Copy the rows word for word, from the line containing "Open Changement de titulaire dated 22/03/2016" through the line containing "coord(36,22)", including both of those lines. Omit the pictures.

- **Data records**

----

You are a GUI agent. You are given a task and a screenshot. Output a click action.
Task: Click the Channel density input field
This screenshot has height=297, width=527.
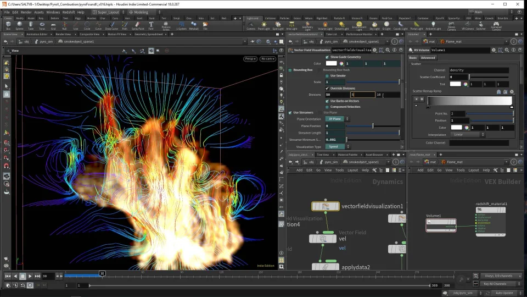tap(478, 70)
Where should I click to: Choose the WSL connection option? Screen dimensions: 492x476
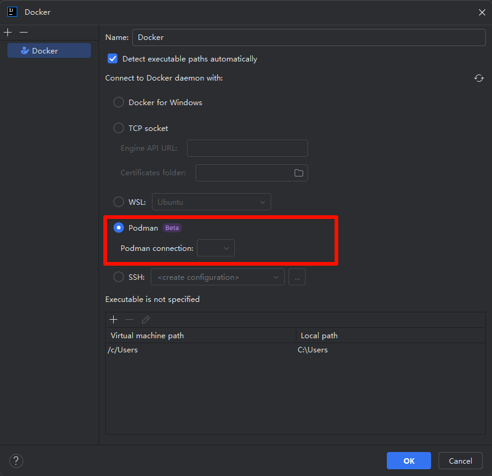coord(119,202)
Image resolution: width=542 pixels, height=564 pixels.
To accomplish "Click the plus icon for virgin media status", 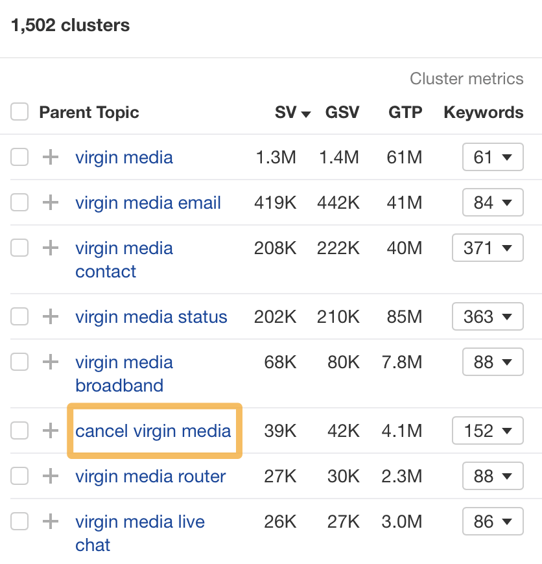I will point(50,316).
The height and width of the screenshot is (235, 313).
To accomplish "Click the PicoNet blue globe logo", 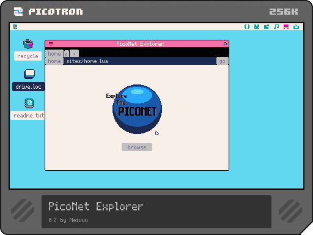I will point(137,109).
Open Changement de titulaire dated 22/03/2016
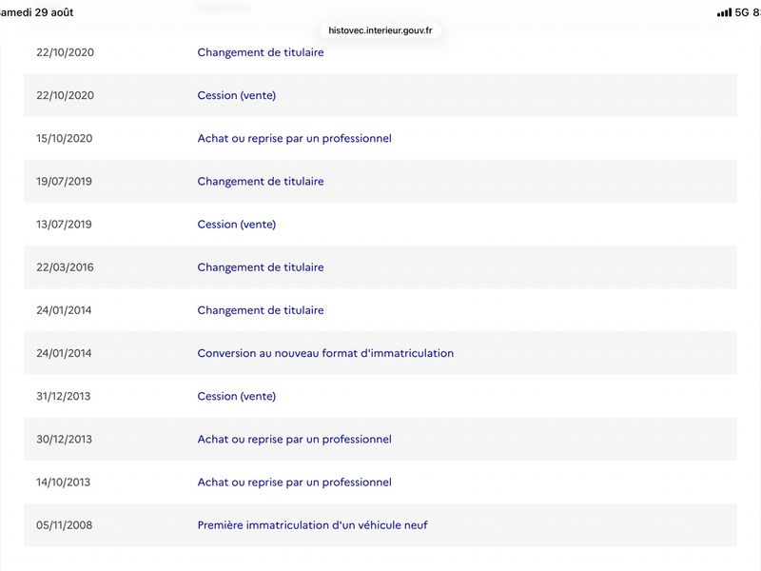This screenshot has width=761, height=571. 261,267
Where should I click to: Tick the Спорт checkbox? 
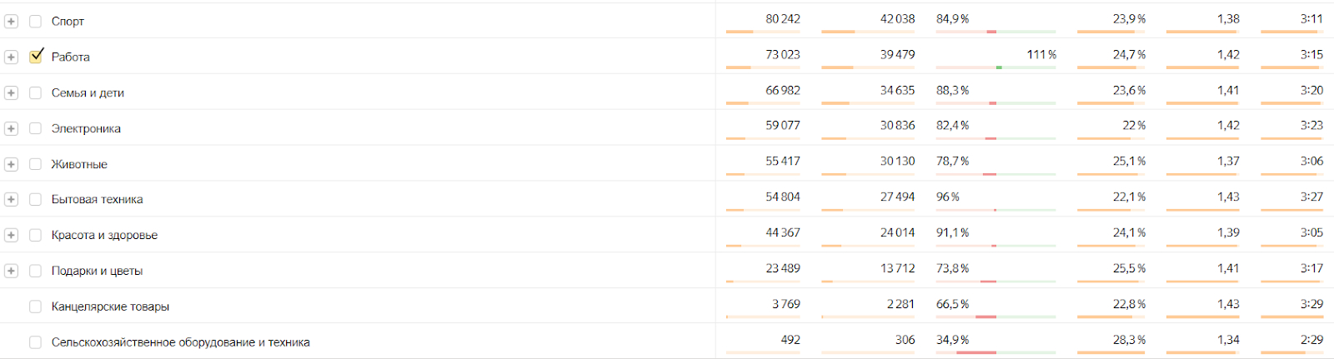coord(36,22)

----

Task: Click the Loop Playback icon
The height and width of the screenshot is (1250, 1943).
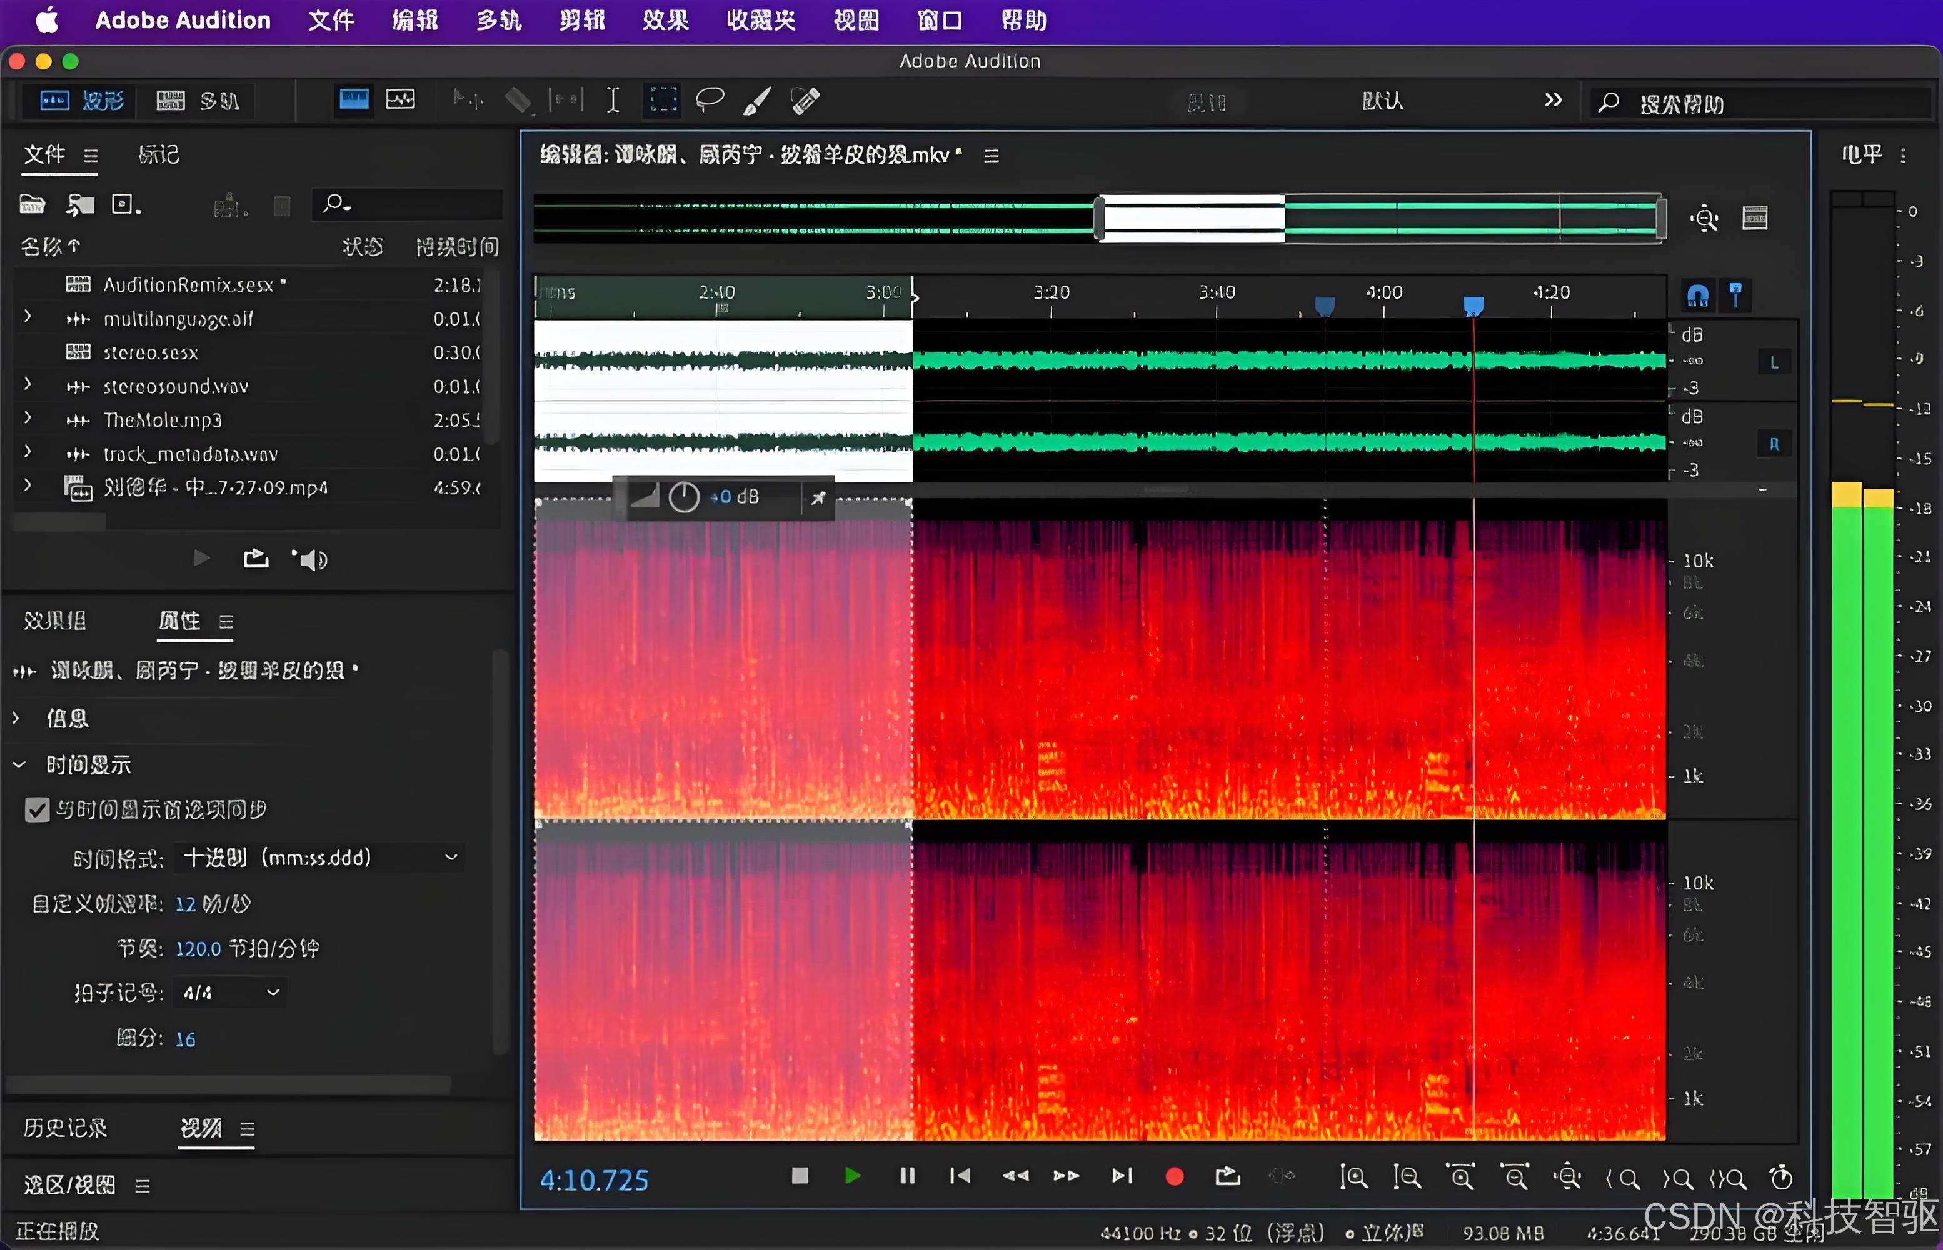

----

- **Task result**
Open Changement de titulaire dated 22/03/2016
This screenshot has width=761, height=571. 261,267
Where should I click to: Tick the Спорт checkbox? 
coord(36,22)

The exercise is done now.